Bosze ile spamu...
Zaznaczam, gali nie oglądałem, więc nie odniosę się do powyższego. Ogólnie wiadomo, że towarzystwo wzajemnej adoracji i gilgania się po jajkach, ale czepiać się Mad Maxa, że zgarnął same techniczne statuetki to niezły lolek, bo to co ekipa ukręciła z ton stali jeżdżących po pustyni w te i nazad zasługuje na uznanie. Po kilku latach rozmytego mleka i zastoju w akcji, opad szczęki w kinie, ale to trzeba było obejrzeć w godnej jakości, a nie torrentowych ripach na 15 calach TN z powidokami i odbijającą się klawiaturą. Większy wku** przecież, gdyby zgarnął w tych najbardziej wyróżniających się kategoriach.

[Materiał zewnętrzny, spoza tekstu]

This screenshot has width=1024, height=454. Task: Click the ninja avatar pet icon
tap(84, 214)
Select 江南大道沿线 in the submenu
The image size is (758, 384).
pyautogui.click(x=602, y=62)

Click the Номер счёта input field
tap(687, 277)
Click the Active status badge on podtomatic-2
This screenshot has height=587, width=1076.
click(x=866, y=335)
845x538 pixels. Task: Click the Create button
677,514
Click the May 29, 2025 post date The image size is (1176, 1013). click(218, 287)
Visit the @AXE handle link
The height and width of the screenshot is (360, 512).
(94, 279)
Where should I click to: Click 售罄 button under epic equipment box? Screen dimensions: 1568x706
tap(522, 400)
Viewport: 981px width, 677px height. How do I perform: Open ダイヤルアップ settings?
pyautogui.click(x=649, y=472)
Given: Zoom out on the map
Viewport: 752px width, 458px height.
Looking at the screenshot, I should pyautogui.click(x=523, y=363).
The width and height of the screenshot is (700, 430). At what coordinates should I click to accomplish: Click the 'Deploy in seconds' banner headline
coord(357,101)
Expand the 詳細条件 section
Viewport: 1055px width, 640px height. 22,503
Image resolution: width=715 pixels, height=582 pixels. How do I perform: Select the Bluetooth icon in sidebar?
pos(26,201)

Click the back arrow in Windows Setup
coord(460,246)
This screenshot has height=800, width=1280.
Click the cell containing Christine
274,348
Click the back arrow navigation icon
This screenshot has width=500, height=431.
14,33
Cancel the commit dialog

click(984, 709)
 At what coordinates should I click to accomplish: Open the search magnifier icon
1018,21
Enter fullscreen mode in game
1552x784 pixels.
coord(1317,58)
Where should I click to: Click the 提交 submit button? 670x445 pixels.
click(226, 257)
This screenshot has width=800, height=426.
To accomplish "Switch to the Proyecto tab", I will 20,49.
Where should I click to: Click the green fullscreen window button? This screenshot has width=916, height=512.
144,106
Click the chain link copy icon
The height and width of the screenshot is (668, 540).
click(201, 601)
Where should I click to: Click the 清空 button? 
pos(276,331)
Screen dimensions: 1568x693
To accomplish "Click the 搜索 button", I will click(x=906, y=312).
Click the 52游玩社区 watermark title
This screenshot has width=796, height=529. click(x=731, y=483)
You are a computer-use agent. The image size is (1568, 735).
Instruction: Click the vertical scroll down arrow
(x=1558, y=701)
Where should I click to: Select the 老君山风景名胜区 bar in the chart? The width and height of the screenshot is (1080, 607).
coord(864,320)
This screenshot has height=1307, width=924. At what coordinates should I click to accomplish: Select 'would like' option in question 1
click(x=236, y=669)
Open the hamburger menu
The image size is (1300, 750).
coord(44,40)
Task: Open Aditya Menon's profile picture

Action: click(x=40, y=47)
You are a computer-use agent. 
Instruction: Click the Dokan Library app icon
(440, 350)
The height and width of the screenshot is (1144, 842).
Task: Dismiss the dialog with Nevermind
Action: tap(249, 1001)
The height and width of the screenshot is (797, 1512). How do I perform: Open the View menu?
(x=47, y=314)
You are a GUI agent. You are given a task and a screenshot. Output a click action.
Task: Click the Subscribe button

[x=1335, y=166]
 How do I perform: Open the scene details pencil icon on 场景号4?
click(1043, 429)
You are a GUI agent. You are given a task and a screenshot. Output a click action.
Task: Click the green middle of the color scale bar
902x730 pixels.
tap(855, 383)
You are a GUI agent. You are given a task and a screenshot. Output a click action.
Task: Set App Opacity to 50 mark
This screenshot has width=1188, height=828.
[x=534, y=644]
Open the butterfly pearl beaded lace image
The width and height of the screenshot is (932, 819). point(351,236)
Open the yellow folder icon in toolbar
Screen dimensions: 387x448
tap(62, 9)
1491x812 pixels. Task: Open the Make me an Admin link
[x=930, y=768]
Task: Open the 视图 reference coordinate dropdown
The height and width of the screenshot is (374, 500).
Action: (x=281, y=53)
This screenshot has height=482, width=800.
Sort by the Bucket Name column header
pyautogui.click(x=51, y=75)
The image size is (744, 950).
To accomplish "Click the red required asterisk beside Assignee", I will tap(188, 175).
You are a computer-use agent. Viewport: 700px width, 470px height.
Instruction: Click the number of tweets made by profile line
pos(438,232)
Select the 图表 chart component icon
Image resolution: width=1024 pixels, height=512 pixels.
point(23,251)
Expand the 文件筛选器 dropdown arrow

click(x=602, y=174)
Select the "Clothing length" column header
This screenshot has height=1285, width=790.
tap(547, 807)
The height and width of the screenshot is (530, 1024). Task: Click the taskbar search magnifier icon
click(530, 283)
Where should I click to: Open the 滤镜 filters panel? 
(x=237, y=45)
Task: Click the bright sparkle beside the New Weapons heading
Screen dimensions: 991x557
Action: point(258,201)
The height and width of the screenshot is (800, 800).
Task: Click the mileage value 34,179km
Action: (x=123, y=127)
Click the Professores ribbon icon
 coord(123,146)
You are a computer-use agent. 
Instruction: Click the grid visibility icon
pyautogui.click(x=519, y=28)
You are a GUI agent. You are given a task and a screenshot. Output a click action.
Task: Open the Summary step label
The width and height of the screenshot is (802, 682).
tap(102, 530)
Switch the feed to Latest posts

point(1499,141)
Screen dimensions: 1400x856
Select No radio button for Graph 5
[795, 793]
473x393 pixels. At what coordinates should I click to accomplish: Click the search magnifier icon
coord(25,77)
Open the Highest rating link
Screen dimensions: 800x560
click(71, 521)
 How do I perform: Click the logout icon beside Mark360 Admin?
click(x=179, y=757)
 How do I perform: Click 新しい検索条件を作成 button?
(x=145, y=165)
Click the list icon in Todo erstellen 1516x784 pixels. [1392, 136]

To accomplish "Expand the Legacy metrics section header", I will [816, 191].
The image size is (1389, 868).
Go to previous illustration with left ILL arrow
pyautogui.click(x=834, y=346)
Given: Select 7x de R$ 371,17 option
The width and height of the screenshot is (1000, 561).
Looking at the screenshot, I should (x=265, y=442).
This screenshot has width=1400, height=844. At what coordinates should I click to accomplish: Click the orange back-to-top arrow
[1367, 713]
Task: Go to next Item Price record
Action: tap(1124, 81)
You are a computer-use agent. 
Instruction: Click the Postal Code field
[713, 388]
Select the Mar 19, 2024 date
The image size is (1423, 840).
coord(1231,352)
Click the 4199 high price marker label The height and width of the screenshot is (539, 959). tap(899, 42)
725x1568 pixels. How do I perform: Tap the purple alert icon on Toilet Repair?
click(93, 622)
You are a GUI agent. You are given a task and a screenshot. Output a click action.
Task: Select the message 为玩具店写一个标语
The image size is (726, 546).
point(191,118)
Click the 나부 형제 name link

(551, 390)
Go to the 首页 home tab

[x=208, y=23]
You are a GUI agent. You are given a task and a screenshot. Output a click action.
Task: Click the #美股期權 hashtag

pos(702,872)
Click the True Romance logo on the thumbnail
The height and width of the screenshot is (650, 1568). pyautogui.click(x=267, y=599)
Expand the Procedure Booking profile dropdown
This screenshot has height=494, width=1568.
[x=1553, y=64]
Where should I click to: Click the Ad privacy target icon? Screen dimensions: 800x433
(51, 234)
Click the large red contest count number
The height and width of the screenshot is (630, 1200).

Mieszane uczucia można mieć nawet do statuetki za efekty wizualne, bo zgarnęła Ex-Machina, co pokazuje, że liczy się dobre, wysmakowane cgi, a z drugiej strony przy takim zaangażowaniu efektów praktycznych i dobrego połączenia w całość z efektami wyklikanymi na ekranie aż prosiło się o Oscara dla Mad Maxa, oczywiście pozostaje polemika z VII Epizodem.
Statuetka dla Zjawy za zdjęcia jak najbardziej zasłużona, chociaż Nienawistna Ósemka i Sicario również zacnie "kadrowane".